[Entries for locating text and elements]
========

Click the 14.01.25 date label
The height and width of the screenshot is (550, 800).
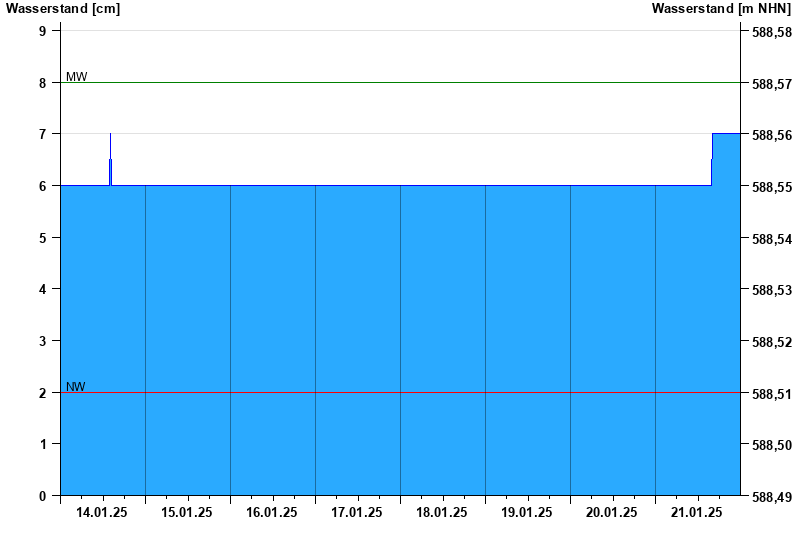(x=102, y=512)
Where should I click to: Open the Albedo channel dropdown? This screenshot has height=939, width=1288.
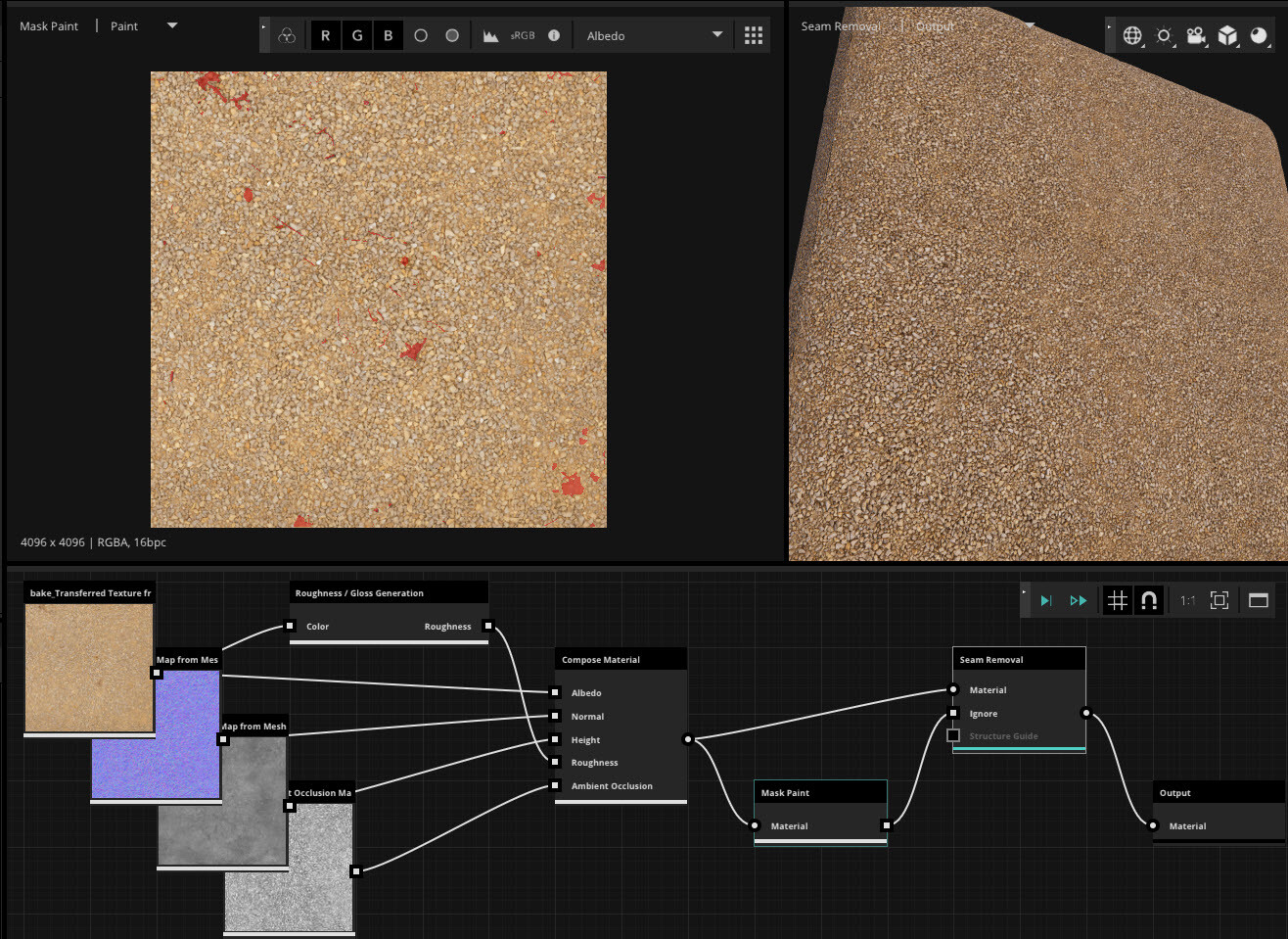point(653,33)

========

§ STATED PROBLEM: Reproduce each line of the listing above verbatim, leaving out the pictures.

§ SOLUTION BELOW:
Click the 14.01.25 date label
The height and width of the screenshot is (550, 800).
(x=102, y=512)
Where should I click to: Open the Albedo channel dropdown? This screenshot has height=939, width=1288.
point(653,33)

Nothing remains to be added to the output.